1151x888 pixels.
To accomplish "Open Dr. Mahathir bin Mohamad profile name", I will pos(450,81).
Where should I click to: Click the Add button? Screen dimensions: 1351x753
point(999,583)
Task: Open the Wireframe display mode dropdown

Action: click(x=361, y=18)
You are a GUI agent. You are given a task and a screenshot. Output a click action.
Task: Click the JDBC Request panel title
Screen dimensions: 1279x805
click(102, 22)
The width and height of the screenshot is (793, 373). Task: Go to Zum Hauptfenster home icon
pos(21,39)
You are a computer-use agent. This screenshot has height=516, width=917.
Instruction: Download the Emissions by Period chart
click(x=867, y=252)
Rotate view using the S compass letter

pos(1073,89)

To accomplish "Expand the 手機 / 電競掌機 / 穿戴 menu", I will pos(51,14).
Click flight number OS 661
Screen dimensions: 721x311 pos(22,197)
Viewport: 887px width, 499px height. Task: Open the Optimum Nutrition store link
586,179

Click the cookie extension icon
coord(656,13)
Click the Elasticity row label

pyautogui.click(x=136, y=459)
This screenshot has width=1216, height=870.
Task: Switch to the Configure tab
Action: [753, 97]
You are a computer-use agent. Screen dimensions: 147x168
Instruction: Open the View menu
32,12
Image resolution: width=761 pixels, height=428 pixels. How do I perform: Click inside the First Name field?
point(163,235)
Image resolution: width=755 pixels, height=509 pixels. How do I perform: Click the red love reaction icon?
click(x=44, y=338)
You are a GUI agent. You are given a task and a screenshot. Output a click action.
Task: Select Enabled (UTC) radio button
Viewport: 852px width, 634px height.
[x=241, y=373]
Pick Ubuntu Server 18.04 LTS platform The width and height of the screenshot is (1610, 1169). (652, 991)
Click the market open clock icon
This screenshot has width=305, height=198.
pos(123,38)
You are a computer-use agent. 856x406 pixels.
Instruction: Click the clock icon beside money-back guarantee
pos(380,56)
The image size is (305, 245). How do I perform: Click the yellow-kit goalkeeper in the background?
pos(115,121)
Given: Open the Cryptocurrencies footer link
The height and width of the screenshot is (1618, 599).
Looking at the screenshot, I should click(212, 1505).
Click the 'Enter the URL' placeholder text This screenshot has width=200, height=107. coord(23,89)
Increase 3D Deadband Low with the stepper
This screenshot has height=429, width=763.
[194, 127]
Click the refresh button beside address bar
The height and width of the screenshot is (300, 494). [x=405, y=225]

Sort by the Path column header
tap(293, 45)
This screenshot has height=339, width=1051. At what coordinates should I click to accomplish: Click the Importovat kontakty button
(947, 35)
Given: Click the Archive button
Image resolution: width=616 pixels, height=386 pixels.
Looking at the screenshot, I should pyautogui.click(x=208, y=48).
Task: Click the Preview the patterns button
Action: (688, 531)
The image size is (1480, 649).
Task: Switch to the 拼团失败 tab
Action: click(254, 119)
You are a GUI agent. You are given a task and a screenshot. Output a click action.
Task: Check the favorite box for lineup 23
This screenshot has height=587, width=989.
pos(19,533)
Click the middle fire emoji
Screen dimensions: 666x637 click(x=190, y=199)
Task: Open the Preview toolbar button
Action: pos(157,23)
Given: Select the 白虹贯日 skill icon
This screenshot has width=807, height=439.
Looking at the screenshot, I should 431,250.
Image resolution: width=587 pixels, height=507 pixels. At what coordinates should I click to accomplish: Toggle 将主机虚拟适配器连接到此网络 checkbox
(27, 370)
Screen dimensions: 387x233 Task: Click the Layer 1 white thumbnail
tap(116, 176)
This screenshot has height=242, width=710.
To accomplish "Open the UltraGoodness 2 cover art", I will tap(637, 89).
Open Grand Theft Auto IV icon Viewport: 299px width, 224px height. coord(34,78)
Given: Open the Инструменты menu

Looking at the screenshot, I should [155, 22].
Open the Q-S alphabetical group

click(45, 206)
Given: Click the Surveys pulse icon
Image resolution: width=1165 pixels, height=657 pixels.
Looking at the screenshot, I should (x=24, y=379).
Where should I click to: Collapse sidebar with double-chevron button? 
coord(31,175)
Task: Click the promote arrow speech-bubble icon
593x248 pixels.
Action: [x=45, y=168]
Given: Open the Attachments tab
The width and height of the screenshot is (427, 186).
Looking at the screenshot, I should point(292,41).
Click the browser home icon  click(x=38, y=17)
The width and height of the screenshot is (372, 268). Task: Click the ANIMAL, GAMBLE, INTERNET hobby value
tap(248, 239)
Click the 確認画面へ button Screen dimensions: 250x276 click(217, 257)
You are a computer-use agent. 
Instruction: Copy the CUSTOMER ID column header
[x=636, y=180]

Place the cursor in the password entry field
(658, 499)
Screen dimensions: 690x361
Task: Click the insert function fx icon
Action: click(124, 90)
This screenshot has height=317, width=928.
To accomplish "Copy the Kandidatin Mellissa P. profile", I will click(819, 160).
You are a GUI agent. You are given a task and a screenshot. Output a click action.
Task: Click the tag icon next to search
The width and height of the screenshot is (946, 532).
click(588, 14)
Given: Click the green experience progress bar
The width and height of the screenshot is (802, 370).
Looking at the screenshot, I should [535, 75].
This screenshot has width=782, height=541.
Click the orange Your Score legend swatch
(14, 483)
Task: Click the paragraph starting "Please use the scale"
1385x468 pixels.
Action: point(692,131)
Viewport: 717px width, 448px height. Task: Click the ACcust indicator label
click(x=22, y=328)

=======

- [Exercise requirements] The data above must be restated word for word.

- [Completed exercise]
1151x888 pixels.
To accomplish "Open Dr. Mahathir bin Mohamad profile name", I will pos(450,81).
Where should I click to: Click the Add button? Screen dimensions: 1351x753
point(999,583)
Task: Open the Wireframe display mode dropdown

Action: click(x=361, y=18)
You are a GUI agent. You are given a task and a screenshot. Output a click action.
Task: Click the JDBC Request panel title
Screen dimensions: 1279x805
click(102, 22)
The width and height of the screenshot is (793, 373). Task: Go to Zum Hauptfenster home icon
pos(21,39)
You are a computer-use agent. This screenshot has height=516, width=917.
Instruction: Download the Emissions by Period chart
click(x=867, y=252)
Rotate view using the S compass letter

pos(1073,89)

To accomplish "Expand the 手機 / 電競掌機 / 穿戴 menu", I will pos(51,14).
Click flight number OS 661
Screen dimensions: 721x311 pos(22,197)
Viewport: 887px width, 499px height. Task: Open the Optimum Nutrition store link
586,179

Click the cookie extension icon
coord(656,13)
Click the Elasticity row label

pyautogui.click(x=136, y=459)
This screenshot has width=1216, height=870.
Task: Switch to the Configure tab
Action: [753, 97]
You are a computer-use agent. Screen dimensions: 147x168
Instruction: Open the View menu
32,12
Image resolution: width=761 pixels, height=428 pixels. How do I perform: Click inside the First Name field?
point(163,235)
Image resolution: width=755 pixels, height=509 pixels. How do I perform: Click the red love reaction icon?
click(x=44, y=338)
You are a GUI agent. You are given a task and a screenshot. Output a click action.
Task: Select Enabled (UTC) radio button
Viewport: 852px width, 634px height.
[x=241, y=373]
Pick Ubuntu Server 18.04 LTS platform The width and height of the screenshot is (1610, 1169). (652, 991)
Click the market open clock icon
This screenshot has width=305, height=198.
pos(123,38)
You are a computer-use agent. 856x406 pixels.
Instruction: Click the clock icon beside money-back guarantee
pos(380,56)
The image size is (305, 245). How do I perform: Click the yellow-kit goalkeeper in the background?
pos(115,121)
Given: Open the Cryptocurrencies footer link
The height and width of the screenshot is (1618, 599).
Looking at the screenshot, I should click(212, 1505).
Click the 'Enter the URL' placeholder text This screenshot has width=200, height=107. coord(23,89)
Increase 3D Deadband Low with the stepper
This screenshot has height=429, width=763.
[194, 127]
Click the refresh button beside address bar
The height and width of the screenshot is (300, 494). [x=405, y=225]

Sort by the Path column header
tap(293, 45)
This screenshot has height=339, width=1051. At what coordinates should I click to accomplish: Click the Importovat kontakty button
(947, 35)
Given: Click the Archive button
Image resolution: width=616 pixels, height=386 pixels.
Looking at the screenshot, I should pyautogui.click(x=208, y=48).
Task: Click the Preview the patterns button
Action: (688, 531)
The image size is (1480, 649).
Task: Switch to the 拼团失败 tab
Action: click(254, 119)
You are a GUI agent. You are given a task and a screenshot. Output a click action.
Task: Check the favorite box for lineup 23
This screenshot has height=587, width=989.
pos(19,533)
Click the middle fire emoji
Screen dimensions: 666x637 click(x=190, y=199)
Task: Open the Preview toolbar button
Action: pos(157,23)
Given: Select the 白虹贯日 skill icon
This screenshot has width=807, height=439.
Looking at the screenshot, I should 431,250.
Image resolution: width=587 pixels, height=507 pixels. At what coordinates should I click to accomplish: Toggle 将主机虚拟适配器连接到此网络 checkbox
(27, 370)
Screen dimensions: 387x233 Task: Click the Layer 1 white thumbnail
tap(116, 176)
This screenshot has height=242, width=710.
To accomplish "Open the UltraGoodness 2 cover art", I will tap(637, 89).
Open Grand Theft Auto IV icon Viewport: 299px width, 224px height. coord(34,78)
Given: Open the Инструменты menu

Looking at the screenshot, I should [155, 22].
Open the Q-S alphabetical group

click(45, 206)
Given: Click the Surveys pulse icon
Image resolution: width=1165 pixels, height=657 pixels.
Looking at the screenshot, I should (x=24, y=379).
Where should I click to: Collapse sidebar with double-chevron button? 
coord(31,175)
Task: Click the promote arrow speech-bubble icon
593x248 pixels.
Action: [x=45, y=168]
Given: Open the Attachments tab
The width and height of the screenshot is (427, 186).
Looking at the screenshot, I should point(292,41).
Click the browser home icon  click(x=38, y=17)
The width and height of the screenshot is (372, 268). Task: Click the ANIMAL, GAMBLE, INTERNET hobby value
tap(248, 239)
Click the 確認画面へ button Screen dimensions: 250x276 click(217, 257)
You are a computer-use agent. 
Instruction: Copy the CUSTOMER ID column header
[x=636, y=180]

Place the cursor in the password entry field
(658, 499)
Screen dimensions: 690x361
Task: Click the insert function fx icon
Action: click(124, 90)
This screenshot has height=317, width=928.
To accomplish "Copy the Kandidatin Mellissa P. profile", I will click(819, 160).
You are a GUI agent. You are given a task and a screenshot. Output a click action.
Task: Click the tag icon next to search
The width and height of the screenshot is (946, 532).
click(588, 14)
Given: Click the green experience progress bar
The width and height of the screenshot is (802, 370).
Looking at the screenshot, I should [535, 75].
This screenshot has width=782, height=541.
Click the orange Your Score legend swatch
(14, 483)
Task: Click the paragraph starting "Please use the scale"
1385x468 pixels.
Action: point(692,131)
Viewport: 717px width, 448px height. Task: Click the ACcust indicator label
click(x=22, y=328)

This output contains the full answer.